意外とトラブルになる「結婚式の費用負担」

結婚式には膨大な費用がかかります。
「結婚式の費用はご祝儀でまかなうことができる」という話もありますが、ご祝儀の額は開けてみるまでわかりません。

今回は意外とトラブルになる「結婚式の費用負担」について、費用負担のパターンをわけて、それぞれのメリットとデメリットについて解説します。

 

「新郎新婦の二人で費用を負担する」場合のメリットとデメリット

「新郎新婦の二人で費用を負担する」場合のメリットとデメリット

新郎新婦の二人で費用を負担する場合のメリットは、誰にも負担をかけずに結婚式を行うことができるため、二人で自由に結婚式を考えることができることですね。

ですが結婚式に両家が関わってくると、それぞれの主張がぶつかり意外とトラブルになることが多いもの。「費用を二人で負担する」と決めてしまうことで、余計なしがらみや気遣いが必要なくなるでしょう。

ただ、結婚式の費用は膨大です。招待客数にもよりますが、すべての費用を合計すれば300万円程度は必要かもしれません。しがらみや気遣いなく自由に結婚式を考えることができても、お金の制約を受けてしまう可能性もあるでしょう。

また、費用を二人で負担するときには、結婚式に二人の所持金全額を投入してはいけません。新婚生活をスタートするためには、家財道具一式を購入する必要があるのです。家財装具一式は、100万円あっても足りないくらいです。

結婚式にお金をかけるよりも、むしろ新生活に予算を残しておくほうが賢明かもしれません。

「新郎新婦の二人で費用を負担する」場合のメリットは、「余計なしがらみなく自由な結婚式を考えることができること」と「親に負担をかけず式を挙げることができること」です。一方、デメリットは「新生活の予算が減ること」や「結婚式の予算が限られること」ではないでしょうか。

「両家の親が費用を負担する」場合のメリットとデメリット

「両家の親が費用を負担する」場合のメリットとデメリット

結婚式の費用を「両家の親が折半」にするときには、親の意向を聞いてからにしましょう。

結婚式の費用は膨大であるため、折半といっても100万円以上の出費になります。新郎新婦の二人が勝手に「折半」と決めてしまっては迷惑をかけることになります。
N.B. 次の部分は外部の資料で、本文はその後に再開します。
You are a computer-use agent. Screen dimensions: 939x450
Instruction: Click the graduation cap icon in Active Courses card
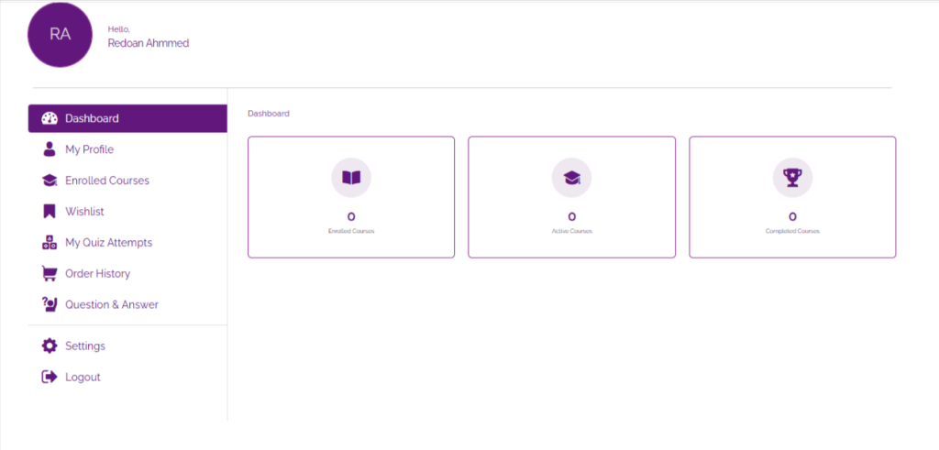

また、折半にすると「新郎側」の親が不満に感じることも多いのです。

なぜならば、結婚式はどうしても新婦の方にお金がかかります。

男性のスーツよりも女性のウェディングドレスのほうが高く、着物を着る場合はさらに二人の費用差は膨らみます。両家の親に負担をお願いするときには、式にかかった全額を折半するのではなく、一定の金額を負担してもらい、残りは新郎新婦の二人が負担するようにした方がいいのかもしれません。
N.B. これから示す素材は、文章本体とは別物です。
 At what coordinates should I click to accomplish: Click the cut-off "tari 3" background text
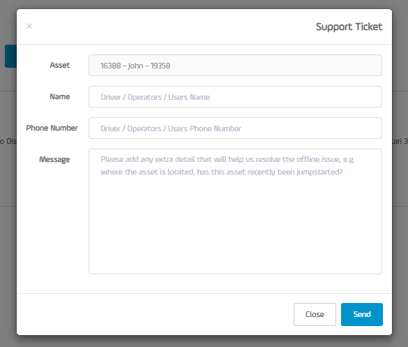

「両家の親が費用を負担する」場合のメリットは、新郎新婦の貯金を減らさなくて済むことです。一方、デメリットは「同額を負担することで、不公平に感じる可能性がある」ということでしょう。

「招待客の割合で負担額を決める」場合のメリットとデメリット

「招待客の割合で負担額を決める」場合のメリットとデメリット

一番合理的な方法が「招待客の割合で負担額を決める」という方法でしょう。

結婚式費用の中でも、一番比重が大きい項目が「招待客の食事代」です。招待客が多ければ多いほど費用は高くなります。招待客は、新郎と新婦が同じ人数になるように調整するものです。

しかし、人によっては招待客数に偏りが出てくることもあります。そうなると、招待客が多い方が得をして、少ない方が損をした気分になるでしょう。

とくに、招待客の割合で決めた負担額を親に出してもらうときには注意が必要です。親が費用を負担する場合は「費用が少なかったからよかった」というわけにはいきません。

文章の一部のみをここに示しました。